Evolution of particle angularity in natural and laboratory debris flows
Friday, 19 December 2014
The sizes of particles entrained in debris flows influence flow dynamics, affecting erosive power and runout distance. Particle size distributions evolve due to wear by abrasion and fracturing, and by gains or losses of sediment mass during transport. To tease apart these factors, we need a better understanding of the controls on rates and patterns of particle wear in debris flows. Here we focus on changes in particle angularity with travel distance, combining laboratory experiments with field study of a rocky debris flow at Inyo Creek, Sierra Nevada California. Angularity can indicate proximity to sediment source, assuming abrasion leads to progressive smoothing of particle surfaces.
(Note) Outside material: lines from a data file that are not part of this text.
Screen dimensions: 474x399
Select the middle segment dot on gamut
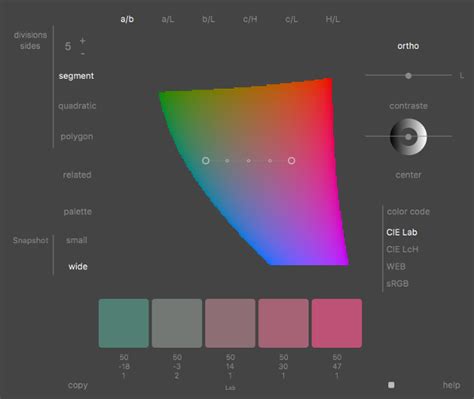(x=249, y=161)
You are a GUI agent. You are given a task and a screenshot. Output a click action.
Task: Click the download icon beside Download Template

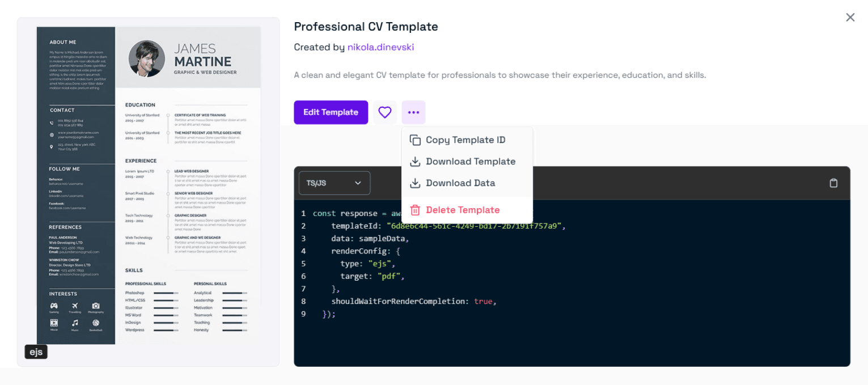[415, 162]
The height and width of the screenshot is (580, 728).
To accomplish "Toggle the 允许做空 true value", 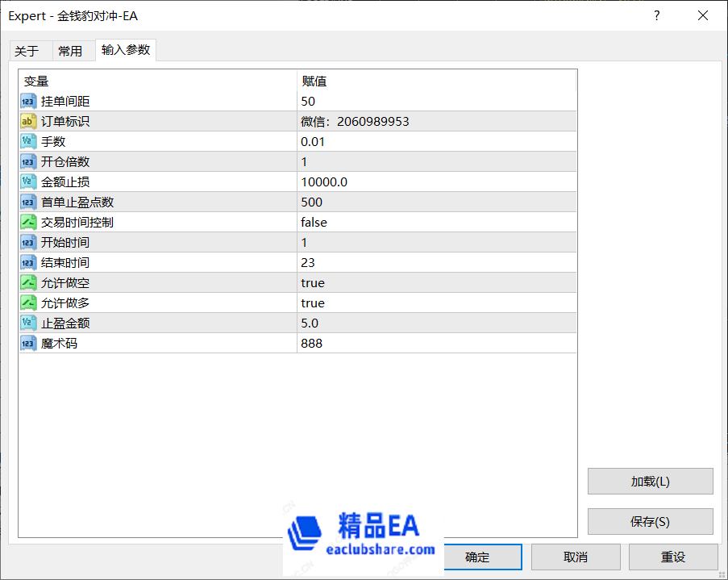I will coord(313,282).
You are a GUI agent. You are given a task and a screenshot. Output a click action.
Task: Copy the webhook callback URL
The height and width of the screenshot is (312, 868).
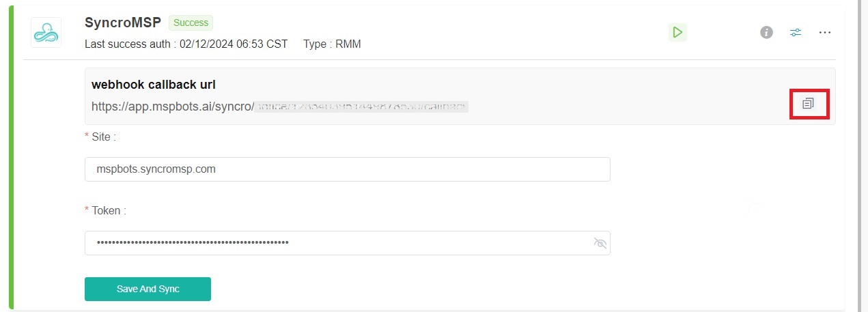[809, 104]
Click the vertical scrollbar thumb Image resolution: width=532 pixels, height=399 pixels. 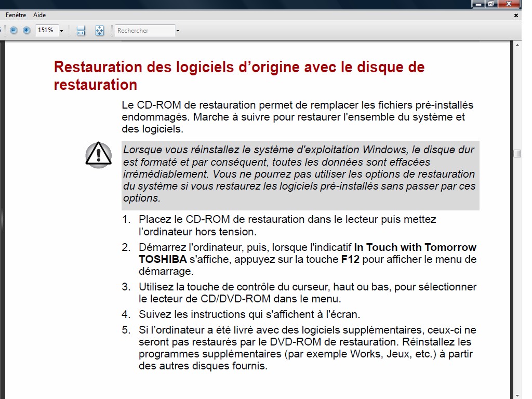click(517, 153)
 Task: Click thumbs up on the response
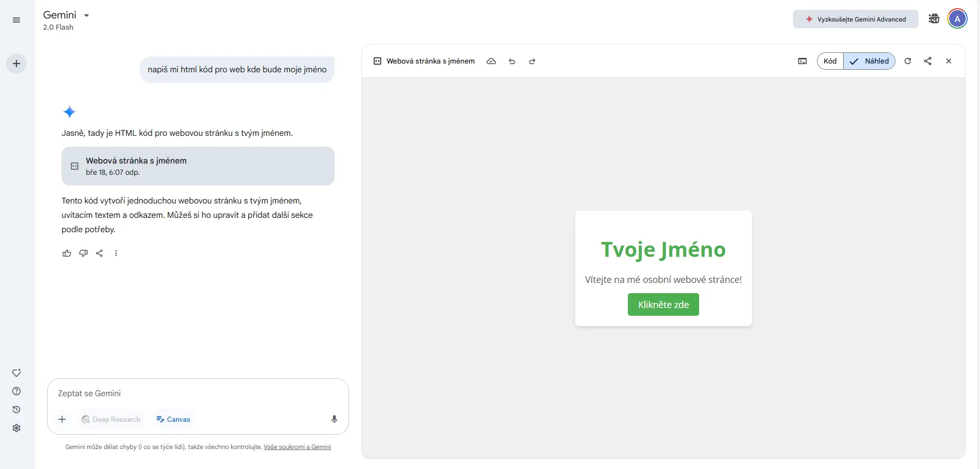tap(67, 253)
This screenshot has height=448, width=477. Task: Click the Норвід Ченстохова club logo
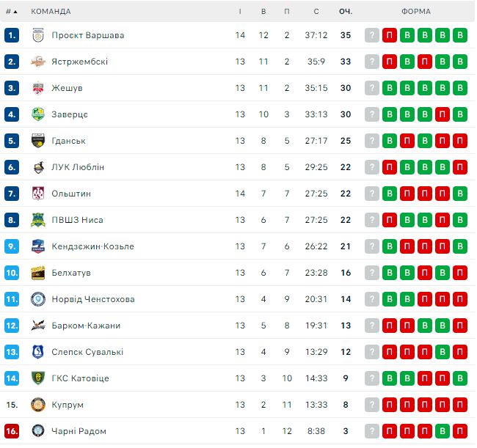38,299
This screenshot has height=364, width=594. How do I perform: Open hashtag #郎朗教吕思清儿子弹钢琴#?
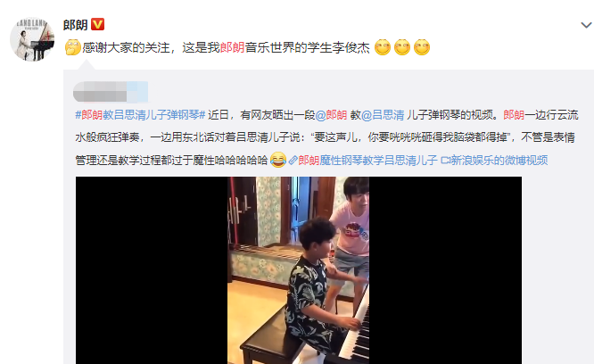click(x=140, y=115)
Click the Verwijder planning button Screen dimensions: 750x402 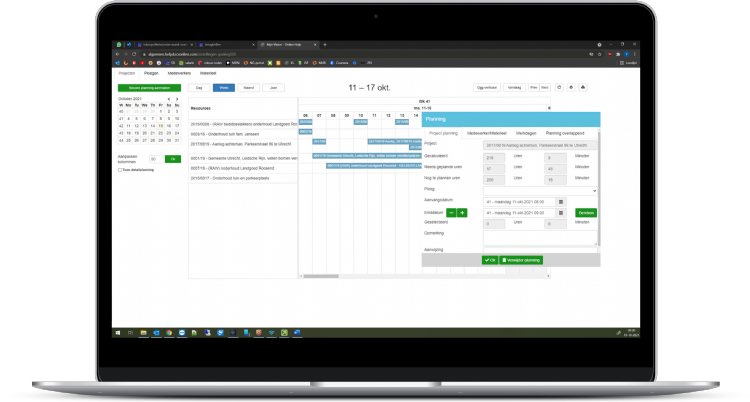click(x=522, y=259)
However, particle fracture can create fresh angular surfaces, confounding estimates of travel distance from angularity. This study is a component of an ongoing set of experiments using a 4 m diameter rotating drum to create near-prototype-scale debris flows. We load the drum with 1.7 Mg of highly angular granodiorite clasts, with median b-axis diameter of 100 mm. The 0.75 m deep, shearing mass flows at 1 m/s. After each 250 m travel distance, we measure mass and length of principal axes for every particle >19 mm, and sieve all smaller particles, to track evolution of the size distribution. We document the angularity of subsamples of selected particle sizes, using several techniques, including analysis of 2D photographs, 3D laser scans, and hand-placed equilibrium points. We use the same techniques in analyzing particles collected in the field study of the downstream evolution of rock clasts along a 1 km length of Inyo Creek. In this catchment, underlain by granodiorite, sediment transport is dominated by debris flows, which leave deposits on the bed and channel margins at slopes >20%. Preliminary laboratory results show rapid smoothing of large particle surfaces combined with creation of smaller angular particles by fracture. In contrast, downstream evolution of angularity in the field is more variable, possibly due to mixing of particles from multiple source areas. Results suggest that downstream changes in angularity contain information about proximity to sources and intensity of particle interactions in transport, and may be useful for constraining predictive relations for particle size evolution in debris flows.